Does the Kingdom of God suffer violence?

A particularly puzzling passage from the Gospels can be found in Matthew 11:

Truly, I say to you, among those born of women there has arisen no one greater than John the Baptist. Yet the one who is least in the kingdom of heaven is greater than he. From the days of John the Baptist until now the kingdom of heaven has suffered violence, and the violent take it by force. For all the Prophets and the Law prophesied until John, and if you are willing to accept it, he is Elijah who is to come. He who has ears to hear, let him hear. Matthew 11:11-15 (ESV)

What do we make of this saying of Jesus? The student of history will recognize that this specific saying has been used by cultures past as a pretext for the literal violent expansion of the Kingdom of God, including the use of warfare. Was this what Jesus intended? In comparison to other sayings of Jesus, it seems to be a stretch to make that connection, but then what do we do with the text? What is the violence spoken of here?

Professor David Flusser made an interesting connection between this passage in Matthew and of a Jewish interpretation, or midrash, of a passage in Micah 2:12-13. This specific verse of Micah reads:

I will surely assemble all of you, O Jacob; I will gather the remnant of Israel; I will set them together like sheep in a fold, like a flock in its pasture, a noisy multitude of men.He who opens the breach goes up before them; they break through and pass the gate, going out by it. Their king passes on before them, the Lord at their head. Micah 2:12-13 (ESV)

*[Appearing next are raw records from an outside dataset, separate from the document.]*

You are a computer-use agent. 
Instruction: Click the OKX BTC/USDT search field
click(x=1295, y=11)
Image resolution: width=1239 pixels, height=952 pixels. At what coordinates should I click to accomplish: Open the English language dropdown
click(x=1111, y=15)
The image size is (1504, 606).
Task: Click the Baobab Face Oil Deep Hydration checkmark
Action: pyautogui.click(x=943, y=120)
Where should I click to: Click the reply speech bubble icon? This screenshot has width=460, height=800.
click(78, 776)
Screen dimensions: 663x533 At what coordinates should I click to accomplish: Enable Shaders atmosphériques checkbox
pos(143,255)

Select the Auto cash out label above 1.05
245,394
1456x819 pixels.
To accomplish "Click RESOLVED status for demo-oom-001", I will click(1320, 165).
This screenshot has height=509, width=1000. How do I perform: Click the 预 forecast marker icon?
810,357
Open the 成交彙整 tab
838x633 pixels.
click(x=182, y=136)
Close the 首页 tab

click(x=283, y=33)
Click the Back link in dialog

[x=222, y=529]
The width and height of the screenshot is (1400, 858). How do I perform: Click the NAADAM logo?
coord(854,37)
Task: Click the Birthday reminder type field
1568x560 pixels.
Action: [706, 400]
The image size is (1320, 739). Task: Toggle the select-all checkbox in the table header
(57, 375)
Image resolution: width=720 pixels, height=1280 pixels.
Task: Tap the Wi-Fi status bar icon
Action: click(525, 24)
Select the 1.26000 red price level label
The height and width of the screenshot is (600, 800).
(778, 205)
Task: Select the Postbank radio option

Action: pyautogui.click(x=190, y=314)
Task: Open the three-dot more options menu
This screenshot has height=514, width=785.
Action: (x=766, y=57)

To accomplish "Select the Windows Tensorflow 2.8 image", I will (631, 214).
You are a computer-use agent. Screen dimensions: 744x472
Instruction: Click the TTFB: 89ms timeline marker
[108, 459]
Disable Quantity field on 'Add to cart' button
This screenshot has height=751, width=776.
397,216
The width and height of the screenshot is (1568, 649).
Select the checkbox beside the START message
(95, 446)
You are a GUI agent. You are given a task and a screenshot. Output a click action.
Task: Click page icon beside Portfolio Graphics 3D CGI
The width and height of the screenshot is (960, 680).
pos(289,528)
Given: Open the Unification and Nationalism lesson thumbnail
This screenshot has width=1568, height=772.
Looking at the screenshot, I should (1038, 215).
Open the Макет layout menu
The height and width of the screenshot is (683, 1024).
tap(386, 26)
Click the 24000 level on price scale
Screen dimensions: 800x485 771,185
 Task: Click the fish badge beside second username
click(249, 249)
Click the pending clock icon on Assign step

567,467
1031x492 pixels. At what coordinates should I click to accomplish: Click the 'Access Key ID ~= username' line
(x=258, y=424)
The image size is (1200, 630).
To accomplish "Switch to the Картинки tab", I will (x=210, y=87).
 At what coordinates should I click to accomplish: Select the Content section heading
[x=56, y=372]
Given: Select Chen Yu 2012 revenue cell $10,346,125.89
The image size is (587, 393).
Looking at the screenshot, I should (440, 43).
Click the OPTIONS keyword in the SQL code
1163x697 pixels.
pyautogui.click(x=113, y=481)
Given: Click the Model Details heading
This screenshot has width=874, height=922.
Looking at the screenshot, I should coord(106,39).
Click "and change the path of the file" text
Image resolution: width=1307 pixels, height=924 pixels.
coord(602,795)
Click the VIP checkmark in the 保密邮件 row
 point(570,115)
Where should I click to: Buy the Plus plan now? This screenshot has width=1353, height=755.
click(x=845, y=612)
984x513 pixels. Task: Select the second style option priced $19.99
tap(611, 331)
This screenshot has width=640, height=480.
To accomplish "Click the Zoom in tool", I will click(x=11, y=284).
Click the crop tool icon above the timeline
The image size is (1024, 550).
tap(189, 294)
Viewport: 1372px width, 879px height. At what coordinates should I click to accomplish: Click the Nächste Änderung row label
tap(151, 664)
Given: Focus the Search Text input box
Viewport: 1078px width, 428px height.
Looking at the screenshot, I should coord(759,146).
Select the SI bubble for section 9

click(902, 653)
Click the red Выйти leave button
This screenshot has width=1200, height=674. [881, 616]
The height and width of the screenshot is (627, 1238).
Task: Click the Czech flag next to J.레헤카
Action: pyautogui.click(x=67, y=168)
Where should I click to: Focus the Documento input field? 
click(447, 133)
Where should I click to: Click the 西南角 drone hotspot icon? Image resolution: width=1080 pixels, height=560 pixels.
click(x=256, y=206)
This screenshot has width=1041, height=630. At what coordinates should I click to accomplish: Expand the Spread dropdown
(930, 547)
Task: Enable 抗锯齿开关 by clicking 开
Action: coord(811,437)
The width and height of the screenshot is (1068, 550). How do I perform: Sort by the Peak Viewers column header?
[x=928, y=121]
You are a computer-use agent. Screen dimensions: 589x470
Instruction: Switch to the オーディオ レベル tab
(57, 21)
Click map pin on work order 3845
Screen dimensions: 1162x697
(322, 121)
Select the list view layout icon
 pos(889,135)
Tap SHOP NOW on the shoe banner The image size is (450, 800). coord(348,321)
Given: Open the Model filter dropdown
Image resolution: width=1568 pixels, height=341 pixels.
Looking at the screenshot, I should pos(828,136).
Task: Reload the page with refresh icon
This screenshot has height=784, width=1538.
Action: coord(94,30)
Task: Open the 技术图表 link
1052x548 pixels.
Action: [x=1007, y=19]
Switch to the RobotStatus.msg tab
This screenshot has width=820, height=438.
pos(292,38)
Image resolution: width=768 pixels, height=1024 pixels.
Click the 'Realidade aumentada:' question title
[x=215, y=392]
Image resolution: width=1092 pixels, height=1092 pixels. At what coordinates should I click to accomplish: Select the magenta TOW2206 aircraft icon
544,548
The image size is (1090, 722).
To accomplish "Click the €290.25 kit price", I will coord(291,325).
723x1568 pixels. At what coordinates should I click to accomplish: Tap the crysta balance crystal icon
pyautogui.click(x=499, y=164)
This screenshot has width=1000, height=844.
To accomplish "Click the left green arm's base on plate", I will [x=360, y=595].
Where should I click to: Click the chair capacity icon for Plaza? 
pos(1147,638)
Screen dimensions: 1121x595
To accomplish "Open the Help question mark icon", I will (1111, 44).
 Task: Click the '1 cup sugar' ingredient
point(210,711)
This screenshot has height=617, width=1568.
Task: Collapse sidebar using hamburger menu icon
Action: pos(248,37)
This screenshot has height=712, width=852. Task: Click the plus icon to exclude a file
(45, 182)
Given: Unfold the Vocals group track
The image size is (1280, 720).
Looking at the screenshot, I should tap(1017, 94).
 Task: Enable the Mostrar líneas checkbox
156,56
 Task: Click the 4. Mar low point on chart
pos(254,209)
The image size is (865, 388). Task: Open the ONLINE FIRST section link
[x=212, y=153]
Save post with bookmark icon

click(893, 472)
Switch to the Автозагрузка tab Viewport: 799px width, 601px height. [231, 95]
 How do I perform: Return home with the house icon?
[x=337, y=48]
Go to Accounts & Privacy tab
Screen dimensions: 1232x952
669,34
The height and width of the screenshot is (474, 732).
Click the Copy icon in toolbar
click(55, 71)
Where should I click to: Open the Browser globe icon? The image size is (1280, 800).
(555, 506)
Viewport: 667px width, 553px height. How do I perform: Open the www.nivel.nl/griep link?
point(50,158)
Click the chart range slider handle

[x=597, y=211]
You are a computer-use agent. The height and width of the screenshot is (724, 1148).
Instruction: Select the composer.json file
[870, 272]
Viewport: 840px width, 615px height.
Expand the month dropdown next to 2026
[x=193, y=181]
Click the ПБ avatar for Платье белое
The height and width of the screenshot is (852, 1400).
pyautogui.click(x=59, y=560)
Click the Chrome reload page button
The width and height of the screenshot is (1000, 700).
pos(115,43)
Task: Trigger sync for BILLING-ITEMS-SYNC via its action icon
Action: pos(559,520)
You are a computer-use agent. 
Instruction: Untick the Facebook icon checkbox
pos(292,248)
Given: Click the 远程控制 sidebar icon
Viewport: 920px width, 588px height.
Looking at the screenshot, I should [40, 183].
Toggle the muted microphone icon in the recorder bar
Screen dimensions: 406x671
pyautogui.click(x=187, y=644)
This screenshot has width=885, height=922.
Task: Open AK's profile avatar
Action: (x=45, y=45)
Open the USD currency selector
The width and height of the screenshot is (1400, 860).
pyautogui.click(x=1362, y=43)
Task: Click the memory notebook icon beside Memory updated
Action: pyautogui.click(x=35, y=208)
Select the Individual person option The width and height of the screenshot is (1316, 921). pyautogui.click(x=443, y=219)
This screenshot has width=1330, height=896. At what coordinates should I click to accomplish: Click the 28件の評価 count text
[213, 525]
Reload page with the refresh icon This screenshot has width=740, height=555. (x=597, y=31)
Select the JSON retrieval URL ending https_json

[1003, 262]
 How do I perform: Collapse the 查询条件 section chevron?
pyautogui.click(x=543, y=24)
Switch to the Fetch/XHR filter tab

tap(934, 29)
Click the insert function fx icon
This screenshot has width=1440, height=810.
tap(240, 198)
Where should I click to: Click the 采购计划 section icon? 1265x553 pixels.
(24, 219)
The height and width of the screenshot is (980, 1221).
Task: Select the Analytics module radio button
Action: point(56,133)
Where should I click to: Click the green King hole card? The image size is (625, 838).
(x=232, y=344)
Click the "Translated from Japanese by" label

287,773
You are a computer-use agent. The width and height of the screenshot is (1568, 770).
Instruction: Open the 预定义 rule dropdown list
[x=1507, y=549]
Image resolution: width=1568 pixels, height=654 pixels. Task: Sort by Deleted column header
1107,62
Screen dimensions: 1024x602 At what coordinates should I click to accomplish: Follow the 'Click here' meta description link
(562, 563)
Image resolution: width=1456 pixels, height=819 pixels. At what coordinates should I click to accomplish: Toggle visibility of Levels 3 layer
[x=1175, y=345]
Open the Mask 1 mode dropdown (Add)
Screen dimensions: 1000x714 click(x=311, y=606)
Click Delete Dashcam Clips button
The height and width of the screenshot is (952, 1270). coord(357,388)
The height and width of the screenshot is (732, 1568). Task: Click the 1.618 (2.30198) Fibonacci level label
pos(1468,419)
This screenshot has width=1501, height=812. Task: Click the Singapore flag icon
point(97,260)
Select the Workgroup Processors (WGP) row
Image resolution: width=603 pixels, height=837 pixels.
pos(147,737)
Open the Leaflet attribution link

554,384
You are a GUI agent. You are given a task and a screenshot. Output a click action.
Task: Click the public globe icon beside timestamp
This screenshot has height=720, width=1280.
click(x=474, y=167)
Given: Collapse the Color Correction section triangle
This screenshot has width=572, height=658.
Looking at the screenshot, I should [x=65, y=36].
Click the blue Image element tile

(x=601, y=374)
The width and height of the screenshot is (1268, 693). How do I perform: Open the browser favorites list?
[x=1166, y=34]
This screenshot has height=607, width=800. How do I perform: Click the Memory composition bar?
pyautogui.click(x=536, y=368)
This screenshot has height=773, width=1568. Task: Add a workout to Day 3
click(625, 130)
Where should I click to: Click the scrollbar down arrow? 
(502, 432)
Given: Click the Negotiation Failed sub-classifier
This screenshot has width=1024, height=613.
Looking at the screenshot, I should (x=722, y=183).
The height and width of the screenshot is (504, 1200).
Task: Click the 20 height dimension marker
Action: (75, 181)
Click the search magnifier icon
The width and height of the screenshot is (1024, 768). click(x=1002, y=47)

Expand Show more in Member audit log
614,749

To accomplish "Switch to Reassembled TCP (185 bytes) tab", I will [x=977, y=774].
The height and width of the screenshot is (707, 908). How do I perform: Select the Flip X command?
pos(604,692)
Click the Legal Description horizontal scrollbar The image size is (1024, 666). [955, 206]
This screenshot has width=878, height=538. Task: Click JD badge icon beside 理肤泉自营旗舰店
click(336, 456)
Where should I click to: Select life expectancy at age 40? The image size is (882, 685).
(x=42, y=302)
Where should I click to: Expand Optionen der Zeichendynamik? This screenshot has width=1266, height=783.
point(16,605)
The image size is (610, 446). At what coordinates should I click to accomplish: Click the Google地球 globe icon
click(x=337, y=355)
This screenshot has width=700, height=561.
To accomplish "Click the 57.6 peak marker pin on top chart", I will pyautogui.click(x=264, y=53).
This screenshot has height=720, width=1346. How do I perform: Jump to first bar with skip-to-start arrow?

What Professor Flusser found is that this midrash distinguishes the “breach-maker” and the “King” – the “breach-maker” being Elijah, and the “King” being the Messiah. 1Understanding the Difficult Words of Jesus, p. 85 The picture being painted in Micah is of a shepherd penning his sheep for the evening, by fashioning a makeshift rock wall. The next morning, he releases the sheep from their pen by tossing some of the rocks aside and leading the sheep out. The sheep, eager to escape their enclosure, violently push and shove their way out and further rupturing the rock wall that had been holding them in.

This specific Jewish/rabbinic interpretation of Micah fits in perfectly with what Jesus is saying in Matthew 11. John is fulfilling the the breach-maker role of Elijah, preparing the way for the sheep to be free to follow their shepherd. The sheep, eager to follow their King, violently rush out to meet him. This violence is the violence of the Kingdom of God breaking forth into the world!

This passage from Matthew is an excellent example of how putting the text of the New Testament back into its Jewish/Hebraic context and root is vital to its proper exegesis and application.